"""Regression-style metrics for MIC prediction.
Reports the metrics clinicians and ML practitioners actually look at when
predicting MIC values on dilution series: RMSE in log2 dilutions, essential
agreement (within ±1 dilution), and -- if breakpoints are provided --
categorical agreement after re-binning to S/I/R.
"""
from __future__ import annotations
from typing import Sequence
import numpy as np
import pandas as pd
from ..susceptibility.breakpoint import BreakpointTable
[docs]
def mic_regression_report(
y_true: Sequence[float] | np.ndarray | pd.Series,
y_pred: Sequence[float] | np.ndarray | pd.Series,
*,
breakpoints: BreakpointTable | None = None,
species: str | Sequence[str] | None = None,
drug: str | Sequence[str] | None = None,
sample_weight: Sequence[float] | None = None,
) -> dict[str, float | int]:
"""Compute MIC regression metrics on log2-MIC predictions.
Parameters
----------
y_true : array-like
True ``log2(MIC)`` values.
y_pred : array-like
Predicted ``log2(MIC)`` values.
breakpoints : BreakpointTable or None, default=None
When provided, the report also includes categorical agreement
after re-binning both ``y_true`` and ``y_pred`` to S/I/R. Requires
``species`` and ``drug``.
species : str or array-like, optional
Species per sample (or a single species applied to all). Required
when ``breakpoints`` is provided.
drug : str or array-like, optional
Drug per sample (or a single drug applied to all). Required when
``breakpoints`` is provided.
sample_weight : array-like, optional
Per-sample weights for the regression metrics.
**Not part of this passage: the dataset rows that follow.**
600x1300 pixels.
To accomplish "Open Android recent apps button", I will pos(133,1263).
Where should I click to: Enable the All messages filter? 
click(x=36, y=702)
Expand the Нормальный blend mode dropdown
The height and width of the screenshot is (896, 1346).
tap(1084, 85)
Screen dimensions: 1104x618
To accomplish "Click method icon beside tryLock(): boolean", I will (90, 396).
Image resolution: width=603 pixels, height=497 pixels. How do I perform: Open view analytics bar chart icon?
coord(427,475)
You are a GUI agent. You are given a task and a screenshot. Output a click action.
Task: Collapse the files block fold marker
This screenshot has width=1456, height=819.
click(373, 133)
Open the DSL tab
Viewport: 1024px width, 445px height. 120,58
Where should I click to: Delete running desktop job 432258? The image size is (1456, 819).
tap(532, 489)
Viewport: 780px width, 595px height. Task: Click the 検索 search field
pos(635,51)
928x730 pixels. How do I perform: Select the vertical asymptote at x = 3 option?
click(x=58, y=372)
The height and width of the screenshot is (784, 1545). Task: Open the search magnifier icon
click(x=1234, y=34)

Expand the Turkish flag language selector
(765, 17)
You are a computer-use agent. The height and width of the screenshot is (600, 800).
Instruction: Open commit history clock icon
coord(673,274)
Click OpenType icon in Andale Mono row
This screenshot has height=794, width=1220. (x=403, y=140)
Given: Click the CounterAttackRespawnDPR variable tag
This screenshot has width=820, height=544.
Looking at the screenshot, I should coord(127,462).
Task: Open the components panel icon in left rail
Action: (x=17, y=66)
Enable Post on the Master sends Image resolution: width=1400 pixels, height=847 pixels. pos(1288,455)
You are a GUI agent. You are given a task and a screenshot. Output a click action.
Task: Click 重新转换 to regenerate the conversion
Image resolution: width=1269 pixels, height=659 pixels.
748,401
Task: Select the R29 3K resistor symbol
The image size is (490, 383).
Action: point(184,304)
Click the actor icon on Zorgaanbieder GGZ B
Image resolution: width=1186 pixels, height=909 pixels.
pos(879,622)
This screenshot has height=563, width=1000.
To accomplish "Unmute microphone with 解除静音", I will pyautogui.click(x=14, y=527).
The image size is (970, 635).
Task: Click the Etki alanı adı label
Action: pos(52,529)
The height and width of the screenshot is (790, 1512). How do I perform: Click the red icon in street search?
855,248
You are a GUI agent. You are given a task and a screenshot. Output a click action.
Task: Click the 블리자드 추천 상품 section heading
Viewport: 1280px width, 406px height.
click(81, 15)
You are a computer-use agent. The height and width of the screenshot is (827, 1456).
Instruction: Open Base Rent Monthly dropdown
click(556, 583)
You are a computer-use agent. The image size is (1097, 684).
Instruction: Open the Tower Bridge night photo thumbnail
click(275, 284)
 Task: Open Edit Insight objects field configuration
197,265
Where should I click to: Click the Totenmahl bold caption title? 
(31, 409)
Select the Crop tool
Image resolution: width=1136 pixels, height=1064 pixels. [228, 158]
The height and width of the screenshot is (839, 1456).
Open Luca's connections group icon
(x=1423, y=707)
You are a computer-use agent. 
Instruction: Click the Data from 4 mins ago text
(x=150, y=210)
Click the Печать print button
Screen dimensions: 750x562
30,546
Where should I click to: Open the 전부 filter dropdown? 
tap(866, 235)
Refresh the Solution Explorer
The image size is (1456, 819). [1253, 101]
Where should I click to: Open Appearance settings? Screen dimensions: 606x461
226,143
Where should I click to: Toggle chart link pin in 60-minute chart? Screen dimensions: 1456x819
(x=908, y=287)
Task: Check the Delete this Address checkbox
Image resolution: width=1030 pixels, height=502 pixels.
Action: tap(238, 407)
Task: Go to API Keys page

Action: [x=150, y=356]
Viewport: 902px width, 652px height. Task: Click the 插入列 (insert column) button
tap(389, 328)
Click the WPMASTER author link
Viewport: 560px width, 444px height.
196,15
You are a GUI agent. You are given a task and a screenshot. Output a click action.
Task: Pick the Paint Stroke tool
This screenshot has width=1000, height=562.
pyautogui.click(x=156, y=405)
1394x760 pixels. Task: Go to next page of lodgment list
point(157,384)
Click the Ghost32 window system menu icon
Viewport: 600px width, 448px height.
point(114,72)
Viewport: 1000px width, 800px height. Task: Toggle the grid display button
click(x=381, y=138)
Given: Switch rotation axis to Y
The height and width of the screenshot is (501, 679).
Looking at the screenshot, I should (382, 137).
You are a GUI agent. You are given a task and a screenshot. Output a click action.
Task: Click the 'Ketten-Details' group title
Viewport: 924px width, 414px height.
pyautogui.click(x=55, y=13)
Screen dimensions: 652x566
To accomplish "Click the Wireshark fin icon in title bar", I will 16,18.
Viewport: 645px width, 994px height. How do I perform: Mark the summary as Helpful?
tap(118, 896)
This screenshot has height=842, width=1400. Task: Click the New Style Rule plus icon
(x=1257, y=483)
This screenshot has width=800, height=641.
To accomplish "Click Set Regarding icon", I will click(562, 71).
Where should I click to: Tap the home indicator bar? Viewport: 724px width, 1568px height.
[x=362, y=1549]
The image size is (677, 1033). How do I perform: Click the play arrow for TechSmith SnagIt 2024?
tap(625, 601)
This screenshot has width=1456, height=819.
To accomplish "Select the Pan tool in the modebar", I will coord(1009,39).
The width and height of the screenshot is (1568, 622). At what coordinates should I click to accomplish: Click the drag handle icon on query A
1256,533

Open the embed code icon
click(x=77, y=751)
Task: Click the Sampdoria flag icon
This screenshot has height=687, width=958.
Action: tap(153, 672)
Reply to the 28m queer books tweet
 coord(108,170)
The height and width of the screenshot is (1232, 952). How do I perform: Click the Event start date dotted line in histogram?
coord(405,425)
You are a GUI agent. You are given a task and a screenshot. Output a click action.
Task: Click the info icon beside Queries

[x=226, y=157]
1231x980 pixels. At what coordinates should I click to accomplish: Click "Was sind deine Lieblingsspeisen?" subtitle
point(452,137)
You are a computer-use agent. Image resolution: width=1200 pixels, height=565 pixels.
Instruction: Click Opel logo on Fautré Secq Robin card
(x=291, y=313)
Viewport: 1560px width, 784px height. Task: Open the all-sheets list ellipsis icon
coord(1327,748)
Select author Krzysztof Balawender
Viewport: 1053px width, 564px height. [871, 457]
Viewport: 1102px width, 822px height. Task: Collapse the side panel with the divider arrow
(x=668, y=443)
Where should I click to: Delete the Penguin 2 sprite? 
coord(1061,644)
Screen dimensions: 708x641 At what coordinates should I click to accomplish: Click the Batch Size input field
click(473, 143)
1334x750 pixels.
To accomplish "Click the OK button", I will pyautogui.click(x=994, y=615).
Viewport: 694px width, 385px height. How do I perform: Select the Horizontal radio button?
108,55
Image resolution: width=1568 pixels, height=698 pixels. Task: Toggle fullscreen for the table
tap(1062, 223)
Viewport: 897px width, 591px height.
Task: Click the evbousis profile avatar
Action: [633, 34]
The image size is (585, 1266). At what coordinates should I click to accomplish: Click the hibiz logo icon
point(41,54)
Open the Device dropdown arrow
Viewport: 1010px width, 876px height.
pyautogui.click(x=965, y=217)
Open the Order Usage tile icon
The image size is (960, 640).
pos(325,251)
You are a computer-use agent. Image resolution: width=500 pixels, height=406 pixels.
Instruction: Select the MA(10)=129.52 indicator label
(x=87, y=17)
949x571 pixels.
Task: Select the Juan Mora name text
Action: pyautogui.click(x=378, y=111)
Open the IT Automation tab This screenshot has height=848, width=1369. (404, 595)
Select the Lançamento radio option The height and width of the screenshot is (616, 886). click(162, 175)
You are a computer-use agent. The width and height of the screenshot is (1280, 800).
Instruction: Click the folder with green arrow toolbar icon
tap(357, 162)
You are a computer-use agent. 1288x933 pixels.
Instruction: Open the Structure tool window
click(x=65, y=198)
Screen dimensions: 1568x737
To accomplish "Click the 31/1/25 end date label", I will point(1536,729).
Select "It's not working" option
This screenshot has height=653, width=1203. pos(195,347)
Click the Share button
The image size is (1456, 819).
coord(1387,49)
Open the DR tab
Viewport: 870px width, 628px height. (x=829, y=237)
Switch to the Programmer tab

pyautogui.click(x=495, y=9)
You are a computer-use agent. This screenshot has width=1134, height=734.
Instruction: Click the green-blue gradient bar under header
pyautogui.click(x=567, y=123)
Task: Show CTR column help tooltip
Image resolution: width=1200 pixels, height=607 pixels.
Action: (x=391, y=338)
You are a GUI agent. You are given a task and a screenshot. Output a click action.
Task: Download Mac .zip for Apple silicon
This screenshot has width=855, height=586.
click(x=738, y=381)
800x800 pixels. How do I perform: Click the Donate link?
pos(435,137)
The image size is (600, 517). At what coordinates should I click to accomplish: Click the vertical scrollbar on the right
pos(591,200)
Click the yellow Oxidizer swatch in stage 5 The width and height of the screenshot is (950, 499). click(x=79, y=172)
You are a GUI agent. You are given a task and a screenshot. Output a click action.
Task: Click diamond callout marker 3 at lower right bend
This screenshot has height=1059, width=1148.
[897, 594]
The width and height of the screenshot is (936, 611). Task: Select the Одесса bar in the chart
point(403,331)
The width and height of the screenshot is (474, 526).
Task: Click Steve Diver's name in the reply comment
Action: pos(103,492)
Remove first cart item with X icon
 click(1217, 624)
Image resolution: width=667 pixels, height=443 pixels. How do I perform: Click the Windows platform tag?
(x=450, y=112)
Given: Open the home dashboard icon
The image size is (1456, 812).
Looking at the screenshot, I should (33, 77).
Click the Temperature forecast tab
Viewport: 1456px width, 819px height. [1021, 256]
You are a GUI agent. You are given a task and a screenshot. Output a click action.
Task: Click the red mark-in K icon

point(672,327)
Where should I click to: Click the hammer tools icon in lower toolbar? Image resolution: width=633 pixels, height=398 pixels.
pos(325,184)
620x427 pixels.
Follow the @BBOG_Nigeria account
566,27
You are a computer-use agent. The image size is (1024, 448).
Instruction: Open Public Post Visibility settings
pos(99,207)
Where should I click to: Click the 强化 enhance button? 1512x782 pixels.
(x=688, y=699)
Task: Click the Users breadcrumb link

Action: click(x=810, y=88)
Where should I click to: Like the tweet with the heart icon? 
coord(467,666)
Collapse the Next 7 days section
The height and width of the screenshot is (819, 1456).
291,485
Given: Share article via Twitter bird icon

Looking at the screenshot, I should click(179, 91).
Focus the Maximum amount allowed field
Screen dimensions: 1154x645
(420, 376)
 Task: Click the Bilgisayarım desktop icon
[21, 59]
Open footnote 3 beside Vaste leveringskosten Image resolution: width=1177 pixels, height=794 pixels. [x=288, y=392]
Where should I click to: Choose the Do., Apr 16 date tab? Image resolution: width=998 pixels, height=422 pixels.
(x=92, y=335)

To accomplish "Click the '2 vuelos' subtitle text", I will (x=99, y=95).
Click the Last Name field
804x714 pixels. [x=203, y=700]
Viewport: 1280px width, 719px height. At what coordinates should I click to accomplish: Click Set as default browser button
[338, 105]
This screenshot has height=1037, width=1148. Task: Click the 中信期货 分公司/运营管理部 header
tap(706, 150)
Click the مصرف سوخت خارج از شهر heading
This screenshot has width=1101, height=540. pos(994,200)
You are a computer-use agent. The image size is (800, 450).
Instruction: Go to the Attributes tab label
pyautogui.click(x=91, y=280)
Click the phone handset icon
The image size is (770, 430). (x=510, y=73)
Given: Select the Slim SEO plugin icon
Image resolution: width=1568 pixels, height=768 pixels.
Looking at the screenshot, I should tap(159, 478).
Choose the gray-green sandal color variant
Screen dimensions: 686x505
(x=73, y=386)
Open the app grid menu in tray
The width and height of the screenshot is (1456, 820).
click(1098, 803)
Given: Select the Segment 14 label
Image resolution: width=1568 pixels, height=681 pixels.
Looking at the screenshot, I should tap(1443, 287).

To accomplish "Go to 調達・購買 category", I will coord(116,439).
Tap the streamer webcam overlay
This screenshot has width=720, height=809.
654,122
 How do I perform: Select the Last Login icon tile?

Ignored for
categorical agreement.
Returns
-------
dict
Keys: ``n``, ``rmse_log2``, ``mae_log2``, ``bias_log2``,
``essential_agreement`` (fraction within ±1 dilution), and when
breakpoints are provided also ``categorical_agreement``,
``very_major_error_rate`` (R predicted as S), ``major_error_rate``
(S predicted as R), and per-category sample counts.
Notes
-----
"Essential agreement" is the standard clinical benchmark for MIC
prediction accuracy: a prediction is essential-agreement-correct if
it is within one log2 dilution of the true value.
"""
y_true = np.asarray(y_true, dtype=float)
y_pred = np.asarray(y_pred, dtype=float)
if y_true.shape != y_pred.shape:
raise ValueError(
f"Shape mismatch: y_true {y_true.shape} vs y_pred {y_pred.shape}."
)
mask = ~(np.isnan(y_true) | np.isnan(y_pred))
y_true_ok = y_true[mask]
y_pred_ok = y_pred[mask]
if sample_weight is not None:
weights = np.asarray(sample_weight, dtype=float)[mask]
else:
weights = np.ones_like(y_true_ok)
n = int(mask.sum())
if n == 0:
return {
"n": 0,
"rmse_log2": float("nan"),
"mae_log2": float("nan"),
"bias_log2": float("nan"),
"essential_agreement": float("nan"),
}
diff = y_pred_ok - y_true_ok
rmse = float(np.sqrt(np.average(diff**2, weights=weights)))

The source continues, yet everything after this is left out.